━━ EXCERPTED RECORDS ━━

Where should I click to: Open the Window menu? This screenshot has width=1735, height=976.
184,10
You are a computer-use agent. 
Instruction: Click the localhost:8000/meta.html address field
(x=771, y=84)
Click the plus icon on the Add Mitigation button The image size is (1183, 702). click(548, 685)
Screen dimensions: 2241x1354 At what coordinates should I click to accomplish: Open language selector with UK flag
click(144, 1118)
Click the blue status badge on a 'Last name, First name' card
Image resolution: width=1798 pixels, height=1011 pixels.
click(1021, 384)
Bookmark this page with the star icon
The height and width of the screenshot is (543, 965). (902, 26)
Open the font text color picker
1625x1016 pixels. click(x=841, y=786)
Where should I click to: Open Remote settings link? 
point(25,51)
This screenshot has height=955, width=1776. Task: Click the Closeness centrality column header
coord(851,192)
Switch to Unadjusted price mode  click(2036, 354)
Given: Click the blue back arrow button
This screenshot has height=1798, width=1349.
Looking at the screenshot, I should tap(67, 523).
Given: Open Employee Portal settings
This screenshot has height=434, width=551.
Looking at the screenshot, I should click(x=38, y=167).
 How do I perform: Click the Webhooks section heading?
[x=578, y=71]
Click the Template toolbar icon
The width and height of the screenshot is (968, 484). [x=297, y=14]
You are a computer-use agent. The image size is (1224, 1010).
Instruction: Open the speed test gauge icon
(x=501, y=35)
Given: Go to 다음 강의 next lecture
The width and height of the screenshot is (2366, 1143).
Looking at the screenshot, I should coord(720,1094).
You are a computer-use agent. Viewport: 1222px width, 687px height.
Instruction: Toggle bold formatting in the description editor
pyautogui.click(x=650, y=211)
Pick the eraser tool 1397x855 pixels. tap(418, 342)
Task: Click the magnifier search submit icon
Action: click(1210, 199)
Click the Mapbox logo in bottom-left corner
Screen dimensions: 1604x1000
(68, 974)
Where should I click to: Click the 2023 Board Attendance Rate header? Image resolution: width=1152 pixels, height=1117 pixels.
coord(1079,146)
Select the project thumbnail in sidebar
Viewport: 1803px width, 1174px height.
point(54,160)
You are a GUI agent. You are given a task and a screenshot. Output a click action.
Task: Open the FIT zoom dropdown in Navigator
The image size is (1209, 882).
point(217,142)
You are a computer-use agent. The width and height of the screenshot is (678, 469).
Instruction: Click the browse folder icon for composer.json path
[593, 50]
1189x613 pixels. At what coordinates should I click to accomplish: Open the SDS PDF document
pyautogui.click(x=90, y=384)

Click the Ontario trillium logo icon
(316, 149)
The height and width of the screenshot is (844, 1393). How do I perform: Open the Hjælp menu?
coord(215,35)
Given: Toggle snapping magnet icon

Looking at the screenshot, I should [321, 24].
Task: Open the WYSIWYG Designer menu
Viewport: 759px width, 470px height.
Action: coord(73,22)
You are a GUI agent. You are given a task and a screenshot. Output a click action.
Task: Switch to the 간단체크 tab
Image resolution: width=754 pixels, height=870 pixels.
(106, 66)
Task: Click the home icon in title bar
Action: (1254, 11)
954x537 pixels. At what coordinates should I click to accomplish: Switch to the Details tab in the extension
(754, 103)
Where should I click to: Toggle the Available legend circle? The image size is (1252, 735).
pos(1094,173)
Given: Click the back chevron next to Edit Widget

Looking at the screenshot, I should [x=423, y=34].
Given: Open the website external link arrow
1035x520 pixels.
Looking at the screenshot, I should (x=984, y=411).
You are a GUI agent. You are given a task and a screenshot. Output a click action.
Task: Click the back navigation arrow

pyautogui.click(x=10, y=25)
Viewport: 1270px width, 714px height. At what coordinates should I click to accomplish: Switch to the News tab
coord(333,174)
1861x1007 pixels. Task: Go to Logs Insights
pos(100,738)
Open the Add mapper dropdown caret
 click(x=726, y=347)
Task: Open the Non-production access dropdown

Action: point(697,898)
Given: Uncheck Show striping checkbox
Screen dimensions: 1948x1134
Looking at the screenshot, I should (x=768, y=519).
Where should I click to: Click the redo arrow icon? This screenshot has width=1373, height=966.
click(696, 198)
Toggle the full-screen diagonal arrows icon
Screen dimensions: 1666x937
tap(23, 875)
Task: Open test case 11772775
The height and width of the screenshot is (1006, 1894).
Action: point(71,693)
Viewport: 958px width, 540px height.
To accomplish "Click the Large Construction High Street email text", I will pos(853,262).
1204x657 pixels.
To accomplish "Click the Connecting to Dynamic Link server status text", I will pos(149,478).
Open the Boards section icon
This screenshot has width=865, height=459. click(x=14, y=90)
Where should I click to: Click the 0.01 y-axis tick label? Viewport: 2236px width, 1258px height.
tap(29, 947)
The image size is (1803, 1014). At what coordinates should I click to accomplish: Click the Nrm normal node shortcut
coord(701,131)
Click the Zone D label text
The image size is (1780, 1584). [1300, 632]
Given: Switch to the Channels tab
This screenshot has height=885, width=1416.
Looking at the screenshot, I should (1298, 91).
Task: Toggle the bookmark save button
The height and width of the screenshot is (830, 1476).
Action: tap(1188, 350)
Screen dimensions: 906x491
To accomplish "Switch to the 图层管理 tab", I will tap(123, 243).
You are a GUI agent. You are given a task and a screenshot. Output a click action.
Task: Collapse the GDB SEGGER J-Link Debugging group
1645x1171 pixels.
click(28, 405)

━━━

» YOUR OBJECTIVE
Work out how many lines in the entries hold the string "button". Your answer should consist solely of that number.

» ANSWER AREA
3